**CHECK YOUR UNDERSTANDING**:
A) How would you render this sentence from the forum thread about testing claimed unusual abilities in Spanish: "I can highly accurately imitate a person in real-time as they speak."?
B) Can you continue the forum thread about testing claimed unusual abilities, picking up after its last sentence?

**GIVEN TEXT**:

········

All of that aside: Imagine trying to live a normal life with this kind of thing going on. I'm nearly at wits end just trying to fit in on a daily basis. It's not all "cool! get prize money!" These are difficult emotional problems as well that I have lived with since childhood.

Might I ask you, if you were in such a position, how would you prioritize your life? (Kids who grow up upper class and probably with parents who taught them lots of science likely will shout "Cool! let's test!" But low income kids who have been beaten and ridiculed on account of such varied dispositions likely would want to conceal themselves. Is this not obvious? And is this not a trope of comic books and TV drama? Oh how quickly we forget the X-men.)

I'd recommend hitting the JREF forums.[0] For best results, approach them with a single thing you can do that others cannot, rather than a list of things. Minor is actually better, as long as it's something with a causal impact that shouldn't be possible in conventional neurology. They'll help you whittle your ability down to a falsifiable claim, and then design a repeatable, properly-blinded protocol to definitively test whether the phenomenon is real, or has a mundane explanation.

As long as you approach it in good faith, with an earnest desire to discover the truth and the willingness to be proven wrong if the facts go that way, I think you will find they are generally intelligent, respectful people; they do this stuff all the time. Remember that skeptics want to see paranormal phenomena validated more than anyone does; the proper skeptical response to an unlikely claim is, "Well, my impulse is to doubt that, since it goes against every experience I've had so far. But it would be really cool if true-- Show me!"

I'd only also ask, just for me, that you make an agreement with yourself that if the experiment returns a mundane result, you won't discard it but will seek medical help. It may indicate a life-threatening condition.

[0] http://forums.randi.org/forumdisplay.php?f=7

Hrmm. I thought you were kidding. So I ask: what do you mean by "speech imitation?" I can do that too, but it involves my mouth and vocal cords.

I can highly accurately imitate a person in real-time as they speak.

It's "empathic"; as I understand it, it really is just reading body movements and reading the person. However, I can also maintain focus on a multitude of sound stimuli such that when doing this, I can specifically focus on the person. If I focus, my mind wanders or becomes more autonomous. It's like parallel processing. As I said, I don't really even have the language for this particular ability. It becomes "mind reading" once I realize that I am maintaining the conversation while tracking their words spoken and future words. It's like a thief leaving _too much_ evidence at the scene of the crime; in this case, it is emotional and non-verbal evidence. Parroting the person, then, becomes something that I do incidentally on top of being able to hypermentalize about that person, or really any number of other things.

········

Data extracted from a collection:

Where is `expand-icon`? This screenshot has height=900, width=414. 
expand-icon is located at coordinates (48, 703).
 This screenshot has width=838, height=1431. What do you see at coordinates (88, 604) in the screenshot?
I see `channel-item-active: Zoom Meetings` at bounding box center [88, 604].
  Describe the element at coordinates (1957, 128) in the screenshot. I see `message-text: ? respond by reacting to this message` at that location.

········

**TASK-BY-TASK ANSWERS**:
A) Puedo imitar a una persona con gran precisión en tiempo real mientras habla.

B)
I'm not saying I have paranormal abilities. I'm saying I have empathic abilities, and these can be explained by science. Speech Imitation is a matter of one's frontal lobe processing too much information, and that information becomes immediately actionable (in my case).

This is a matter of neuroscience, not the paranormal; a matter of hypercognition. At the same time, I've been using magnets and nootropics to cognitively enhance and bootstrap various physiological deficiencies I have. I am saying that, for instance, anyone can perform speech imitation. Hu-mans are already highly predictable. I'm not claiming mind-reading or any of this. I am claiming: http://www.ted.com/talks/juan_enriquez_will_our_kids_be_a_di...

Paranormal is a lazy word for me to use, since a scientific worldview doesn't have any unexplainable phenomena, only unexplained phenomena. Leave that word and its implications aside, and take this away: I feel comfortable saying (and you seem to agree) that what you're describing is far enough outside the practice of mainstream neuroscience that the same recommendation applies as if you were able to read minds.

1) Scientifically verify, carefully, for yourself, that you aren't simply delusional, and 2) Bring that scientific verification to the attention of researchers in the field, because they have been working their entire lives to find this sort of thing.